Exercise task:
Count the lines in the records below that contain the string "Batafsil", with case taken into account. Reply with the number alone.

Dataset excerpts:
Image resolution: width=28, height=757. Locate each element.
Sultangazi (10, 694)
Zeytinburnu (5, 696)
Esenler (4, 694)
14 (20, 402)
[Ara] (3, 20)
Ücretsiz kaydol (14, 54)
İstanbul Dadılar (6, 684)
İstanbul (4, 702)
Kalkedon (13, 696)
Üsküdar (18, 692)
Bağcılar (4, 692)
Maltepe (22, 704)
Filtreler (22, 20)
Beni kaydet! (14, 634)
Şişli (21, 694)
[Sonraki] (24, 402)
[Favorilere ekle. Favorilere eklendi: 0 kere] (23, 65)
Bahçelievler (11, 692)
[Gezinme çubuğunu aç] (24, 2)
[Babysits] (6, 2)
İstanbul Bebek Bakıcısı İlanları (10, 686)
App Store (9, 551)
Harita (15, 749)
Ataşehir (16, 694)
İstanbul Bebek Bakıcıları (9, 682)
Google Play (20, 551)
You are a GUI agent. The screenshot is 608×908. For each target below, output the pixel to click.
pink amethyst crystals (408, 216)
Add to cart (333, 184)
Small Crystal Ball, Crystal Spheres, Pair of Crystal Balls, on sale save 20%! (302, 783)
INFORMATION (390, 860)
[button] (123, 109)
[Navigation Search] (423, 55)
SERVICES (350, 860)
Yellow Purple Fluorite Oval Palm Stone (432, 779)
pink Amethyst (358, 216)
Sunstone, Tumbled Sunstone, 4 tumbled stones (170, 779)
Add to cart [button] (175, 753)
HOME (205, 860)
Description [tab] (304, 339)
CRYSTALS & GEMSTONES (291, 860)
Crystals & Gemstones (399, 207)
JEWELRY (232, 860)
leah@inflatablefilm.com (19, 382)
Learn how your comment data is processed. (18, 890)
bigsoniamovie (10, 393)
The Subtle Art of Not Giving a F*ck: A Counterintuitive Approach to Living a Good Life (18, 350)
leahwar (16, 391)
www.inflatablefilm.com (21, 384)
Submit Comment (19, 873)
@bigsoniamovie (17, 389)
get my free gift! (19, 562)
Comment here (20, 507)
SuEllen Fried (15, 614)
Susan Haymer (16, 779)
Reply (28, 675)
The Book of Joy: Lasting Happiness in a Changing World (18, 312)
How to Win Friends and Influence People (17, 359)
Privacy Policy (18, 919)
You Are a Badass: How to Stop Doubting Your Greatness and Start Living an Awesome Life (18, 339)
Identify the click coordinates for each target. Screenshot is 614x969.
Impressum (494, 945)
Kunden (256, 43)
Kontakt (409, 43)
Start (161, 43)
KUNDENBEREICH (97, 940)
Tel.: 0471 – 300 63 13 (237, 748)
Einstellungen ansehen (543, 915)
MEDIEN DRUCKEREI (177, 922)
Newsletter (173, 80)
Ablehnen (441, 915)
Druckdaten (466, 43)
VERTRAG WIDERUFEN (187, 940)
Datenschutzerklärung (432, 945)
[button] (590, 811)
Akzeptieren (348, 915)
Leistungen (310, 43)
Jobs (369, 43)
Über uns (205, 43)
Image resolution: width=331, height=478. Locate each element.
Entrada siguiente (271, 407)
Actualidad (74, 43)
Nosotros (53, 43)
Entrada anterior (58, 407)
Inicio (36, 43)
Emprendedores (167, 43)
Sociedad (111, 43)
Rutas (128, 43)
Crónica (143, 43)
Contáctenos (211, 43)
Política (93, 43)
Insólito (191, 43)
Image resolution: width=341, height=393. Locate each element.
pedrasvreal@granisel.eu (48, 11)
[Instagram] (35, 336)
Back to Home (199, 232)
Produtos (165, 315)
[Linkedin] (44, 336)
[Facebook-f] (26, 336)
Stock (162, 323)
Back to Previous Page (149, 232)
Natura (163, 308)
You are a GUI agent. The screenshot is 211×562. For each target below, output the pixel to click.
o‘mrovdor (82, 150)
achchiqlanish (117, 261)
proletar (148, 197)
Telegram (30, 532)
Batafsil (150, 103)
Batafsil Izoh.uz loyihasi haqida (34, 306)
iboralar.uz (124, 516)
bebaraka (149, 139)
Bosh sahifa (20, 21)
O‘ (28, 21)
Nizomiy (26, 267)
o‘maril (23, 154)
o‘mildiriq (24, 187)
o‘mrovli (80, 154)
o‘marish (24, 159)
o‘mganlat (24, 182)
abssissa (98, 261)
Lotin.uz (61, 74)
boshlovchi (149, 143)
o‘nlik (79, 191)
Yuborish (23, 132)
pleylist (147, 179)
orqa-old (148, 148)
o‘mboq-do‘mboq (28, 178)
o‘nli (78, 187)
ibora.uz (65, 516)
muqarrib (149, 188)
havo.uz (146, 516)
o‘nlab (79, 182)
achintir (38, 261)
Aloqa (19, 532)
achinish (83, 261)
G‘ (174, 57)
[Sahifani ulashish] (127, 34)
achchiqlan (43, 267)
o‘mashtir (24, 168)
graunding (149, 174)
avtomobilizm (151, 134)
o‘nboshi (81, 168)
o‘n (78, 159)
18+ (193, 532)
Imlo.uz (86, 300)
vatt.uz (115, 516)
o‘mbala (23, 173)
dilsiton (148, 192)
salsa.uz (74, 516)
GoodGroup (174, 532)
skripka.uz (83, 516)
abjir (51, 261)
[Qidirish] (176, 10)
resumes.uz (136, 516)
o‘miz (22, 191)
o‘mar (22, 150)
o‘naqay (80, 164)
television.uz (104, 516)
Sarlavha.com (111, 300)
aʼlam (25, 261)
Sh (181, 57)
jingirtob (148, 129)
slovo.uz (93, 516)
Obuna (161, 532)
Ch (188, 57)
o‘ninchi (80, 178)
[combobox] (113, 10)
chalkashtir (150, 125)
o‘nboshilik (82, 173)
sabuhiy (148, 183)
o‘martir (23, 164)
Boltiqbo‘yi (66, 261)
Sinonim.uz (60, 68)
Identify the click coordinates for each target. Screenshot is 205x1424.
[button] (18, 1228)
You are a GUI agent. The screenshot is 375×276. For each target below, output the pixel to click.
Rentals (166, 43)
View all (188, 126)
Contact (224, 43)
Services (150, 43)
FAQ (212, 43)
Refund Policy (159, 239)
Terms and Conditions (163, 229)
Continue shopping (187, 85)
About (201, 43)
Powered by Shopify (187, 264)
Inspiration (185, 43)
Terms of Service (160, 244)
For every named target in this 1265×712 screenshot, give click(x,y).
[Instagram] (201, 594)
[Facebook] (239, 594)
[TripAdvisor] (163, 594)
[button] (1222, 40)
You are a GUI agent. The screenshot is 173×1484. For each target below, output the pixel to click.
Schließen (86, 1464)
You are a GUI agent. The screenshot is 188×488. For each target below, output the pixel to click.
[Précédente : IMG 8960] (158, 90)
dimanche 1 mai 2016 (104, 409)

Exercise result:
2